--- 本文 ---

06/11/13
■ セラチア (霊) 菌の赤色色素
【質問】
 こんにちは。いつもとても参考にさせていただいています。

 現在, 昆虫の腸内細菌の分離・同定を行っており, 同定キットを使って同定しています。そこで質問なのですが, 同定結果がSerratia marcescensとなったのですが, “コロニーが赤くなりません”。本当にセラチア菌か否か確認する方法があれば教えてください。また, 色素を生産しない種 (株) もいると聞いたのですが, 以前近くで飼育している昆虫から色素を生産するセラチア菌が見つかったのですが, 今回は色素非生産の菌しかみつかりませんでした。そこで質問なのですが, 色素生産と非生産の違いはなぜ起きるのか教えて下さい。よろしくお願いします。

【回答】
 Serratia marcescensの同定は, 色素産生のみに頼るのではなく, 他の生化学的性状からも判断することが必要と考えます。すなわち, グラム陰性桿菌でオキシダーゼ陰性, ブドウ糖を発酵, 乳糖非分解, シモンズのクエン酸塩利用, VP反応陽性, インドール反応陰性, ゼラチン液化試験陽性, DNase陽性などです。現在, 患者さん (ヒト) 由来の臨床材料から分離される多くのSerratia marcescensは“色素非産生株が大部分”です。色素産生を促進するためには, 培養温度や培地組成を変化させるとよいと言われていましたが, 再現性はあまりよくないようです。色素 (プロジキニン) 産生を調節している遺伝子は, pigAが知られていますので, 非産生株はこの遺伝子に何らかの変異を受けたものと考えられます。

--- 提示された行 ---

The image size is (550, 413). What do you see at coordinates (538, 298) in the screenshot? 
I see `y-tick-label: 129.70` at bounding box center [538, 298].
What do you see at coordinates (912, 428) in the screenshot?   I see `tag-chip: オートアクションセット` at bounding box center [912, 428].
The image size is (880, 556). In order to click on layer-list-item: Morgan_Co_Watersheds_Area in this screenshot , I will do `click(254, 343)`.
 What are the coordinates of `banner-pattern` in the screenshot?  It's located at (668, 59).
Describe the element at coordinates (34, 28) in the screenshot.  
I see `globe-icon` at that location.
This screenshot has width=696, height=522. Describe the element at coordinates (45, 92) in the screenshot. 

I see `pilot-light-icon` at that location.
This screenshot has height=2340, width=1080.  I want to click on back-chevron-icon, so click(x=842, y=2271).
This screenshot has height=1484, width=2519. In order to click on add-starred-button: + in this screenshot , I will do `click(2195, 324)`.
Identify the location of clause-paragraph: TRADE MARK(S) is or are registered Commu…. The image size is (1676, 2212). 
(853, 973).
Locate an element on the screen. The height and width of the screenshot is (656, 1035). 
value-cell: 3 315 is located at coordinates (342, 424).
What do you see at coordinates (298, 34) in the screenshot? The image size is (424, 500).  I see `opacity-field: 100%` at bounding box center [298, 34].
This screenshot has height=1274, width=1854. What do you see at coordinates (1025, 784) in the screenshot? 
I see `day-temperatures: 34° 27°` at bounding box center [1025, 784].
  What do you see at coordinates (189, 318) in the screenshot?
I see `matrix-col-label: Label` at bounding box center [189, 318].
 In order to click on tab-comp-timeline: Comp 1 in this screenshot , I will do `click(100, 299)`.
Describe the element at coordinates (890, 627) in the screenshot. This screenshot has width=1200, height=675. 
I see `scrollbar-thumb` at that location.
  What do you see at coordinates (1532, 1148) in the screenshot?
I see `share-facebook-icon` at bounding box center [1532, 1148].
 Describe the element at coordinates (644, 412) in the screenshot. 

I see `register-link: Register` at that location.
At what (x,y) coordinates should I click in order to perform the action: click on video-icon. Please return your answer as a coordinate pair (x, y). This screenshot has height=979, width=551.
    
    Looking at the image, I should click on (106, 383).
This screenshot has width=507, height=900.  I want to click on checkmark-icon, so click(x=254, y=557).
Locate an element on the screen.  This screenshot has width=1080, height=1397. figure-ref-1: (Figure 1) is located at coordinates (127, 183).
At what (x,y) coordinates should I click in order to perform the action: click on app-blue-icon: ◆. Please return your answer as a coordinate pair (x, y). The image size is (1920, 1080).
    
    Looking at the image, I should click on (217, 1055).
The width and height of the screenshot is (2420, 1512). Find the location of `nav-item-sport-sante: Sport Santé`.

---

- _課題 A_
本文で、色素産生を調節している遺伝子として知られているものは何ですか。
- _課題 B_
本文の【回答】で、Serratia marcescensの性状のうち「陽性」とされている項目をすべて挙げなさい。

- _解答 A_
pigAです。

- _解答 B_
VP反応、ゼラチン液化試験、DNase